I suspect “beauty is in the eye of the beholder” is not the last word on beauty, but I don’t deny that there is a subjective element to beauty. What I find beautiful, you might not, and vice versa. So here’s my invitation to you – tell me, or show me, what you find beautiful and I’ll share with you what I find beautiful.
Today, I came across this photo of a tiled roof in a village in Southern France. This is a very typical roof for this part of the world. I find it beautiful. I’m sure there are many reasons why, but I want to pick out and explore just one of them today – diversity.
What I see whenever I look at a roof like this is that the tiles are all different. As opposed, of course, to them all looking identical. I love how they are different colours and shades. I love how some of them have lichens growing on them, and some don’t. I love how they are not all the same size (they are pretty much the same size but it isn’t exact) and I love how they sort of fit in a higgley-piggedly way!
In other words the characteristic which I find so beautiful about these roofs is that the tiles are so diverse.
Diversity is beautiful.
Nature loves diversity. Left alone you don’t get permanent mono-cultures in Nature. Instead you get the display of vast networks of relationships between widely diverse elements, all of which contribute to the success, to the survival and the flourishing, of the whole.
I also love diversity even in tiles because it gives them more “character” – you can distinguish one individual from another. I like that more that factory produced, machine made, production line sameness – don’t “mono-culture” and “mono-tony” have the same root? Isn’t that maybe why I an averse to “mono-polies”?
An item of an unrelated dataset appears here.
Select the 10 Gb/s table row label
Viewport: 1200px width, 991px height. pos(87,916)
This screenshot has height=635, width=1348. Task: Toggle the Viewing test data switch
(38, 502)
I’m not a fan of imposed conformity, of the industrial, capitalist age of mass production and mass consumption. I love to see artisans at work here in France…..people with a lifetime of skill, learned by daily practice over years, taught by the most skilled ancestors and passed on to enthusiastic younger generations. I saw a great initiative in France recently where a small town invited two groups of people to a local building every Wednesday – retired people with a skill (an iron worker, a woman who used to sew for a fashion house, a stained glass worker, and others), and children aged about 12 years old. The children were learning these practical skills from these now retired skilled workers during their regular Wednesday time off from regular schooling. Both the retired skilled craftspeople and the children were loving it – it brought joy and meaning into their lives. It also connected the generations and gave both groups a different view of the other generation. Yes, it’s very small scale. There were only a handful of people in each group. But I don’t think that should put us off. Something doesn’t have to be “mass” and “standardised” to be successful. There’s nothing to stop any community taking this idea and fashioning it into their own practical project.
In my local town of Cognac there are several “Boulangeries” (Bakers) and they are ALL different. They might all include a core range of similar products, including baguettes and croissants, for example, but they all do it differently. Each baker has his or her own skill and experience, own strengths and weaknesses, and I know which one to go to for different types of bread, which make the croissants the way I enjoy them, and which make the best patisserie (like eclairs, and other cakes). Here’s the thing – I don’t buy all those different products in the same boulangerie. Yes, I know, you might prefer the “convenience” of a standardised, one stop shop, and that’s your right to enjoy that. But for me, acquiring this local knowledge then using it to find just what I want, when I want, enriches my life.
Diversity – it’s beautiful and enriching.